There are several qualities that members must exhibit in order to be considered for admission. They must:
- Be an “accredited investor” in accordance with the SEC definition
- Willing to commit capital for investment in opportunities
- Have a track record managing and building successful companies as entrepreneurs, managers, or operating executives, or at least intimately understand company formation and growth.
- Be willing to contribute to the evaluation and due diligence of investment opportunities
- Be willing to communicate with others members, at least occasionally, regarding their thoughts about potential opportunities.
- Be willing to tolerate substantial risk and exhibit patience in receiving returns
- Agree to participate in at least one investment each year, totaling a minimum of $10,000.
- Agree to the terms of Jersey Angels set forth in membership documentation, and agree not to violate those terms
Accreditation
All individuals who wish to join JA must be “accredited investors”. According to Regulation D of SEC rule 501, there are several ways an individual may qualify as being “accredited.” The most commonly met of these criteria are (1) a net worth of at least $1M, (2) annual income over $200k, or (3) combined household income of over $300k. If any one of these criteria, or any of the other five criteria outlined in Regulation D are met, the investor meets the SEC guidelines for an accredited investor. For complete text of the regulation, please see this page of the official SEC website.

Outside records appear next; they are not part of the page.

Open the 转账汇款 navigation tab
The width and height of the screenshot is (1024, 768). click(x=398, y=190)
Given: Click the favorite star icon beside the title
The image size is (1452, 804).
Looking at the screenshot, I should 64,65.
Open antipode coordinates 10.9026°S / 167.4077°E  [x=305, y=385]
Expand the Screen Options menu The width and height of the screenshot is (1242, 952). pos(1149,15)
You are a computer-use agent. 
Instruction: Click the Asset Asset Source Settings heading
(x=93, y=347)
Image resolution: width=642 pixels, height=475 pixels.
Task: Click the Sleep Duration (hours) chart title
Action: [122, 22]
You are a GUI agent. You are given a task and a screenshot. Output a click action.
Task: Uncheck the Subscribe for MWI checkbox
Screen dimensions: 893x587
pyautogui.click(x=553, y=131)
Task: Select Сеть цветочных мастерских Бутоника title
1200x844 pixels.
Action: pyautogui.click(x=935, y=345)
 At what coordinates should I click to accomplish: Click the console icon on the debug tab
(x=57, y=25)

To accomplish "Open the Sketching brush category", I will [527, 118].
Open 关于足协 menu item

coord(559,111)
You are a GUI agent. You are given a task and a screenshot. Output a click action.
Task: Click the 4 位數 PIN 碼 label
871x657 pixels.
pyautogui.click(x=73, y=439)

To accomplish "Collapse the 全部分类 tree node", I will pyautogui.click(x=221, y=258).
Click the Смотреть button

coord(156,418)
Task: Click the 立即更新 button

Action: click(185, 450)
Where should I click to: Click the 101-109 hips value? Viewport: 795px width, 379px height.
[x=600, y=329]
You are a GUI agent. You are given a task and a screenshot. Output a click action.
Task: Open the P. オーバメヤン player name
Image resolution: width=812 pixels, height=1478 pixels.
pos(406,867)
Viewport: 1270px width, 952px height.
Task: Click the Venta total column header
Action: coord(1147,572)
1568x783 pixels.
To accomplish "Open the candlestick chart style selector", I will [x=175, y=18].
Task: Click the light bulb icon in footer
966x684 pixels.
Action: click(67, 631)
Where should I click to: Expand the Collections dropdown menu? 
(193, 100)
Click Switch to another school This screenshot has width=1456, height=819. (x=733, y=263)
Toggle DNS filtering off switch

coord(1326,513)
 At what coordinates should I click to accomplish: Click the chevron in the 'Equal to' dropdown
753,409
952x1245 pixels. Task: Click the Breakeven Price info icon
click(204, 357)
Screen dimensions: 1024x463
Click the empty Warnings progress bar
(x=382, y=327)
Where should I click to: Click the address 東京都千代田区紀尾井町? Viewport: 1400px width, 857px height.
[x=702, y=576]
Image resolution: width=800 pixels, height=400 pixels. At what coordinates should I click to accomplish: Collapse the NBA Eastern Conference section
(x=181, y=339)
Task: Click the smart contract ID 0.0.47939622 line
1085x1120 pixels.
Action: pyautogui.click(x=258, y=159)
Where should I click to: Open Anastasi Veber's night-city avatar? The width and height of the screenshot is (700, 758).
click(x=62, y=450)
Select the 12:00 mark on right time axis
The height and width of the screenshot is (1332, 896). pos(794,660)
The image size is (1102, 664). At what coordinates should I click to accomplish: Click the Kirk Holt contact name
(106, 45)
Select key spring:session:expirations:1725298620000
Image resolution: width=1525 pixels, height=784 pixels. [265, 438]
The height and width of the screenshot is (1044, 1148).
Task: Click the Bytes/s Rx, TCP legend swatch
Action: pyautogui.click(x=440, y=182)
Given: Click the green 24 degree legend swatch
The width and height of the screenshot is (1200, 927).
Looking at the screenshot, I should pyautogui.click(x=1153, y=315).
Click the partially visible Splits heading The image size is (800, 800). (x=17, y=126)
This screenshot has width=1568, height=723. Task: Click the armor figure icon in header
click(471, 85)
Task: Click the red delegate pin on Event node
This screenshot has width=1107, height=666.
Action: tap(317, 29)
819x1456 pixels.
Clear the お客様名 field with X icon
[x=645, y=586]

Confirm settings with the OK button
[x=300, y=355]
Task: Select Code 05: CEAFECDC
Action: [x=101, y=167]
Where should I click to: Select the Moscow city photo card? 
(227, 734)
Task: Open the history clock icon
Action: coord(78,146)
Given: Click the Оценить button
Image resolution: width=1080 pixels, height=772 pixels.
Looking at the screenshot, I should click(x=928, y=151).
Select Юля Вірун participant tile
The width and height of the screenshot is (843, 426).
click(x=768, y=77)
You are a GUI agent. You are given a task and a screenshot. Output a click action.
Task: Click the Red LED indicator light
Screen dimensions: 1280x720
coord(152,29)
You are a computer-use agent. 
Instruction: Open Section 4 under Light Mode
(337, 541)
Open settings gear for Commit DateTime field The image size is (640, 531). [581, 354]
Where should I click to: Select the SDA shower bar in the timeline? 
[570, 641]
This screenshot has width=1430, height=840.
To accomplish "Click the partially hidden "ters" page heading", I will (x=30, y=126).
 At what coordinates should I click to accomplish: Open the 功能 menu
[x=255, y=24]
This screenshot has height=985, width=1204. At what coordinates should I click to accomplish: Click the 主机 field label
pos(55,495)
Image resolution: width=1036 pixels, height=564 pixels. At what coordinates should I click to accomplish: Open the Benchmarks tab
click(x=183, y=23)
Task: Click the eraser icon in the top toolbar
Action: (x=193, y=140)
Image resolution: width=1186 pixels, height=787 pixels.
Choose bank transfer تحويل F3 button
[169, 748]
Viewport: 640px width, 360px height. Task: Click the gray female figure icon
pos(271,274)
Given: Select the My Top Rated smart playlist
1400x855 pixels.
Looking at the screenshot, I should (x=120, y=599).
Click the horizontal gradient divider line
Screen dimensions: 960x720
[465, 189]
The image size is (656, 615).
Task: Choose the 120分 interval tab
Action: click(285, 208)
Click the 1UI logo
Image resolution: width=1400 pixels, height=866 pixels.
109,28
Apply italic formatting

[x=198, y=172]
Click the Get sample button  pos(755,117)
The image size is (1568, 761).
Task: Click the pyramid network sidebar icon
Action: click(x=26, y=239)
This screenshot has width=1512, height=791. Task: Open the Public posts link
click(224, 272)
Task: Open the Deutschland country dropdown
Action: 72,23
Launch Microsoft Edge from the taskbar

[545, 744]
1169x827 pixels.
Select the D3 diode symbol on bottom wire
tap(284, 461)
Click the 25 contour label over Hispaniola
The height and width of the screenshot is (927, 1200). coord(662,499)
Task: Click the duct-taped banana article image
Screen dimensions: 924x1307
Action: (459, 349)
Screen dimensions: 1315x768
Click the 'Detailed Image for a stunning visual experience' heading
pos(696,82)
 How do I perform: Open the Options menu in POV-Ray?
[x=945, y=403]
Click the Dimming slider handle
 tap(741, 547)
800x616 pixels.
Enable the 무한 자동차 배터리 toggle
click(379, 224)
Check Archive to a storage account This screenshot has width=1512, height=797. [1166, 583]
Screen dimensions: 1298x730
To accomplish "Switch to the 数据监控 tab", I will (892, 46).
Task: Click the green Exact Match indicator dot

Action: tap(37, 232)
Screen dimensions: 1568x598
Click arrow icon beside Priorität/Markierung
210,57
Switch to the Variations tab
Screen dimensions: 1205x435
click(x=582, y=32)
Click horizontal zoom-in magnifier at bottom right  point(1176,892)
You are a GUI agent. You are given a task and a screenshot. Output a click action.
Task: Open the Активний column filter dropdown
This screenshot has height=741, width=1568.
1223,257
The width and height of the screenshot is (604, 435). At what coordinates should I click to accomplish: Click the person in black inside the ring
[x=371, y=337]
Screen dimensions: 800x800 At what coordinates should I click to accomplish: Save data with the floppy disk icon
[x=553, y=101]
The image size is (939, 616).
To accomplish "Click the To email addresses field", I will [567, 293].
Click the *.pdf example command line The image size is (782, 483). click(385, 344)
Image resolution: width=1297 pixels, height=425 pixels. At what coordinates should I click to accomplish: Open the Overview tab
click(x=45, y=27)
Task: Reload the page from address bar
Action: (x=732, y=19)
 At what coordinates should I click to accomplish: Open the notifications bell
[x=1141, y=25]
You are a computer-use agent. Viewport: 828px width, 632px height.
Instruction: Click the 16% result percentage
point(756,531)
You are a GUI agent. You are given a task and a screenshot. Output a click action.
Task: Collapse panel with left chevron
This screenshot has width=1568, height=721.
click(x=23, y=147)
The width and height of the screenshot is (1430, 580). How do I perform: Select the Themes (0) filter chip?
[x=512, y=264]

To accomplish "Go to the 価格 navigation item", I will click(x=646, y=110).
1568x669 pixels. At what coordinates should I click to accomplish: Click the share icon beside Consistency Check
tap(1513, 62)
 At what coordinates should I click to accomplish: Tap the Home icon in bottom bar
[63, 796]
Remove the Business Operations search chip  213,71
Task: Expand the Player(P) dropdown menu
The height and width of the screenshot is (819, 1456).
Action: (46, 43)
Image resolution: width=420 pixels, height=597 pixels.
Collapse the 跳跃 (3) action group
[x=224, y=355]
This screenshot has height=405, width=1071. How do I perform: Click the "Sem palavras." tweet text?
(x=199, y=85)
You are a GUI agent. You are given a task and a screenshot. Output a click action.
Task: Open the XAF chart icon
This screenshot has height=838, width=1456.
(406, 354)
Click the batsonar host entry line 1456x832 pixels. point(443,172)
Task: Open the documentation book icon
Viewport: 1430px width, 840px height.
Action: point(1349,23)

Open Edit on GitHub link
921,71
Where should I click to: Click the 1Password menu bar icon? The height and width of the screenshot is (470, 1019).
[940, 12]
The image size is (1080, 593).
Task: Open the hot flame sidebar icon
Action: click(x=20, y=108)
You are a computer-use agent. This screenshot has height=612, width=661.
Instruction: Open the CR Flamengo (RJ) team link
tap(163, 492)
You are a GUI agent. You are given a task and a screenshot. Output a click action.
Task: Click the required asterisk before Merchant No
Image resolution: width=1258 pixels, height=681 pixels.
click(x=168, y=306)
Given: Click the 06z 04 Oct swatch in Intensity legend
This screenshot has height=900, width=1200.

There are several reasons for this requirement. Firstly, is assumed that accredited investors can afford to absorb any losses associated with investments in risky securities. It is also assumed that these investors understand private investments and know what they are investing in. Lastly, and perhaps most importantly, accredited investors do not require regulated disclosure under SEC law. Prospective members do not need to prove their accredited status. By joining, a member must acknowledge the definition of accreditation as described here and in Regulation D of SEC rule 501, and thus waives his or her right to regulated disclosure under law.